Major(s): History, Philosophy

Mentor: Donoghue, John

Department: History

Project Title: “To account our selves knitt together”: John Winthrop, Performative Text, and Communal Self-Fashioning in the Massachusetts Bay Company, 1629-30

Project Abstract: While the Massachusetts Bay Company and its most prominent governor John Winthrop have occupied a significant space in the historiography of the seventeenth century English Atlantic, scholarship dealing with the relationship between the two has exhibited a clear emphasis on the trajectory of the Bay Colony once established in America, following the great Puritan migration of 1630. The development of the Company and its members prior to emigration has been less thoroughly examined, especially with regard to the multitude of texts, written and circulated in England, through which its community first makes an appearance. Indeed, the role of text as a medium of both self and community fashioning has been consistently understated in work dealing with the early Bay Colony, yet when we consider the first crucial year of the Colony as a Company in England, text becomes strikingly important.

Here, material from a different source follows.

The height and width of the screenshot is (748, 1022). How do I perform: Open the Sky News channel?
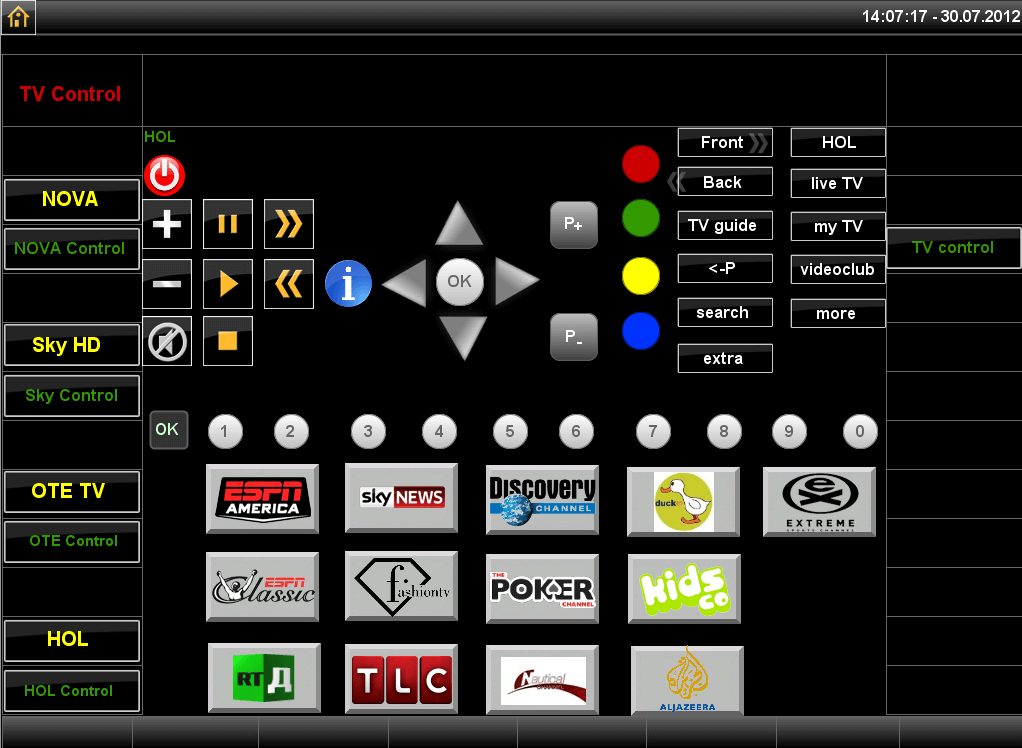click(x=401, y=497)
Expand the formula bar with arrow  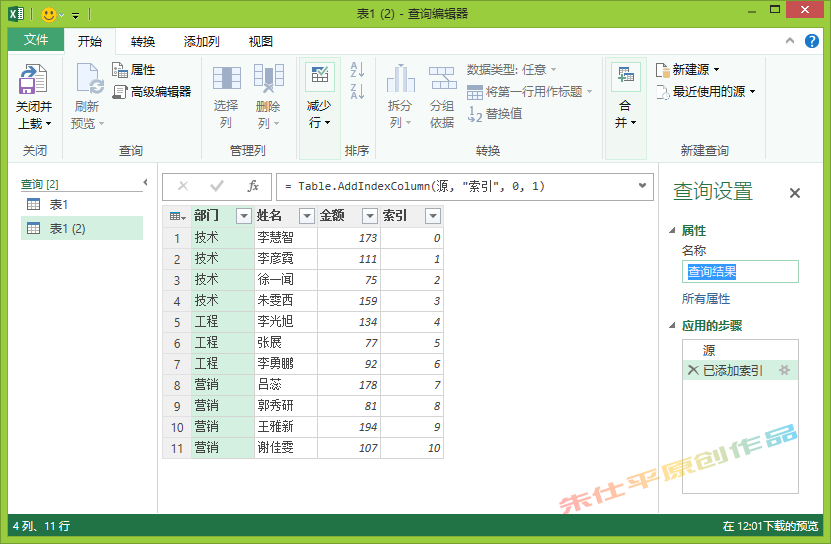642,186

This is perhaps most evident in John Winthrop’s increased role within the Massachusetts Bay Company between 1629 and 1630, in which we may observe the simultaneous fashioning of a public self and a public sphere carried out in a diverse series of performative texts. When read in conjunction, these texts and their attendant details of composition and circulation reveal an illocutionary context in which the formation of godly identity in Winthrop and legal entity in the Bay Company come into close contact, forming a symbiotic relationship. It will be the purpose of this paper therefore to augment existing accounts of the origins of the Massachusetts Bay Colony and Winthrop’s role as governor by returning to the original material site of the “city on a hill”, to observe how it was necessarily written and uttered in language before being physically carved out of the American wilderness. In doing so, I hope to cast a new light, or at least light from a different angle, on the fashioning of godly selves in community: as writers, readers, and Company members.